John Doukas (Ἰωάννης Δούκας, c. 1103 – after 1173) was a Byzantine aristocrat and military commander.

==Life==
Born around 1103, John was a younger son of the general and historian Nikephoros Bryennios the Younger and Anna Komnene, the eldest daughter of Emperor Alexios I Komnenos. In the sources, he is never referred to with the surnames "Komnenos" or "Bryennios", but always with the name "Doukas", which he inherited from his maternal grandmother, Empress Irene Doukaina. He married at the same time as his older brother, Alexios, in 1122. John too married a princess from an unnamed Caucasian principality, whose original name is not known. She had come to the Byzantine court at a young age, become a ward of Irene Doukaina and Anna Komnene, and received the name Theodora.

John was active as a military commander, but few details are known about his career. In 1138 he was away on campaign against the Seljuk Turks near the Sangarios River, when his wife died. Later, likely during the reign of Manuel I Komnenos, John fought against the Turks in Anatolia, against the Italo-Normans, and in the Caucasus (likely against Georgia). In 1140/1142 John married a second time. The name and identity of his wife are not known, other than that she was a Byzantine noblewoman noted for her intelligence and education. The historian Konstantinos Varzos hypothesizes that she was possibly the daughter of the senior official Michael Hagiotheodorites.

In 1166, John participated in a church synod that tried the bishop of Lampe for heresy. Both Eustathius of Thessalonica and Constantine Manasses praise John's bravery in their works, as well as his erudition. John died some time after 1173.

==Issue==
From his first marriage, John had a son, Nikephoros, who likely died at an early age, certainly before 1144.
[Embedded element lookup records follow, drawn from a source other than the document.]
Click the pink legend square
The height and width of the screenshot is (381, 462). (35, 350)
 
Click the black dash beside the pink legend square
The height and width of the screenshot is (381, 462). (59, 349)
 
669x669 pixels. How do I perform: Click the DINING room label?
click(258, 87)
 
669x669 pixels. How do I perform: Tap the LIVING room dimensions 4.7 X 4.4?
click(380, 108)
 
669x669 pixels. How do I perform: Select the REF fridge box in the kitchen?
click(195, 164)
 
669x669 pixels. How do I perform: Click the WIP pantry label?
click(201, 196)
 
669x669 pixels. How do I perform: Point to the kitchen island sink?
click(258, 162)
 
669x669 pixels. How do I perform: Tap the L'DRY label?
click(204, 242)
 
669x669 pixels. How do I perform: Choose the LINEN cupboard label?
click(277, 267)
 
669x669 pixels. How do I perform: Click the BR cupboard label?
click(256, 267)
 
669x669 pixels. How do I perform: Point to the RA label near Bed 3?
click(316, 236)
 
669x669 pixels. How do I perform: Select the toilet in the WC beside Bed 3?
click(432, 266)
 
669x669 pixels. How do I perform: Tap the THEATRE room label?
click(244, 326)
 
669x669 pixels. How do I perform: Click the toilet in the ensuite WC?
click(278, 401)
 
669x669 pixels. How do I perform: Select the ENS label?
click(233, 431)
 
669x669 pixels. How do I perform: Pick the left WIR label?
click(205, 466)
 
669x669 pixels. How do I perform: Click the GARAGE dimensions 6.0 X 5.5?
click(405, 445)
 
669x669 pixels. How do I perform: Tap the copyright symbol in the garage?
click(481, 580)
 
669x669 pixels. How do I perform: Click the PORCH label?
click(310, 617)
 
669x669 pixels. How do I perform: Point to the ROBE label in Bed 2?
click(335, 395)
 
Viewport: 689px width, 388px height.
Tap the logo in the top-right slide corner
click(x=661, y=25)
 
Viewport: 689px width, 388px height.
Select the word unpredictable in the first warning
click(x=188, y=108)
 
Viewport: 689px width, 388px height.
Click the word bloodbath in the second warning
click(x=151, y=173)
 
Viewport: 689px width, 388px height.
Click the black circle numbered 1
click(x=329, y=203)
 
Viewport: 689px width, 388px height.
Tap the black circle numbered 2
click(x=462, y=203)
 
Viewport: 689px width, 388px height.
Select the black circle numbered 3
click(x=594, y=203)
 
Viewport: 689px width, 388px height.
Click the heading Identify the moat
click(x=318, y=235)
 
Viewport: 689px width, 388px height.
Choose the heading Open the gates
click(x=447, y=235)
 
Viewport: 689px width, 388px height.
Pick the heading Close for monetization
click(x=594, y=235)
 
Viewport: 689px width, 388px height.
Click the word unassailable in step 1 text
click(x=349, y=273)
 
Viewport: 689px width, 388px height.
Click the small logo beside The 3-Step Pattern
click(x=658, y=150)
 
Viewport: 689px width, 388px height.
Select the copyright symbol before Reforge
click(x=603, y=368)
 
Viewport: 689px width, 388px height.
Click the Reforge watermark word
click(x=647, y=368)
From his second marriage, John had several children:
- Nikephoros (c. 1144–1173), he was of a scholarly inclination and a student of Eustathius of Thessalonica. He became a sebastos and epi ton deeseon. He married and had offspring, whose names are unknown.
- Andronikos (born c. 1148), became a sebastos and had a military career. Little is known about his life or his family.
- Alexios (born c. 1150), became a sebastos and had a military career. Little is known about his life or his family.
- Manuel (born c. 1160), is only mentioned on the occasion of his brother Nikephoros' death in 1173. Nothing is known about his life or his family.